AF tissue was separated from the IVD and finely minced prior to enzymatic digestion as previously reported [12]. AF cells were cultured in standard medium (Dulbecco’s modified Eagle’s medium with glucose 4.5 g/L, Glutamax™ and pyruvate (Gibco) containing 50 µg/mL ascorbic acid, 250 ng/mL amphotericin, 100 U/mL penicillin, 100 µg/mL streptomycin (Invitrogen) and 10% (v/v) foetal calf serum (Invitrogen)) and expanded in monolayer. Subconfluent AF cells (passage numbers of ≤6) were trypsinised (Invitrogen) and seeded into untreated silicone membrane BioFlex® 6 well culture plates (Flexcell International) at a density of 2×105 cells/well or 5×105 cells/well (for mRNA or protein analysis, respectively) and allowed to adhere for 48 hours. Media was changed to serum-free media 15 hours prior to the application of CTS.
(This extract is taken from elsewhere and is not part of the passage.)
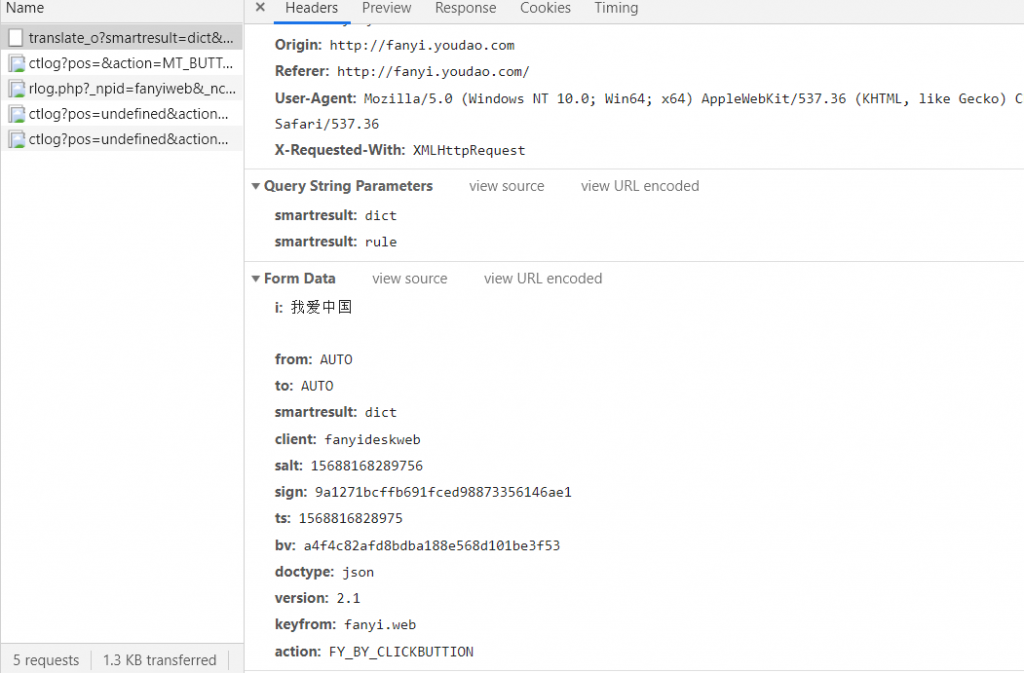Click the 1.3 KB transferred status text
The image size is (1024, 673).
coord(159,660)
Application of CTS in the Presence and Absence of RGD Peptides

AF cells in serum-free media adhered to Bioflex® culture plates were treated with or without RAD control peptides (50 µg/mL) (Calbiochem, Cat no. 03-34-0052) or the function blocking peptides RGD (50 µg/mL) (Calbiochem, Cat no. 03-34-0035) 30 minutes prior to the application of CTS (peptide concentrations and treatment durations obtained from previous chondrocyte and NP cell studies [30], [39]). A CTS of 10% strain at 1.0 Hz frequency for 20 minutes, was delivered to the base of the silicone membranes within the Bioflex® culture plates using the FX-4000™ Flexercell® Tension™ System (Flexcell International), and consequently to AF cells adhered to these membranes, using computer controlled negative pressure, as previously described in detail [12]. Unstimulated AF cells adhered to Bioflex® plates served as controls. Mechanically stimulated and unstimulated peptide-treated and untreated AF cells were incubated at 37°C with 5% CO2 for either 0 (baseline control), 1, 3 or 24 hours and total RNA extracted. Timepoints for mRNA analysis were chosen based on previously published observations, where gene expression was altered at 1 and 24 hours in AF cells derived from non-degenerate and degenerate IVDs, respectively [12].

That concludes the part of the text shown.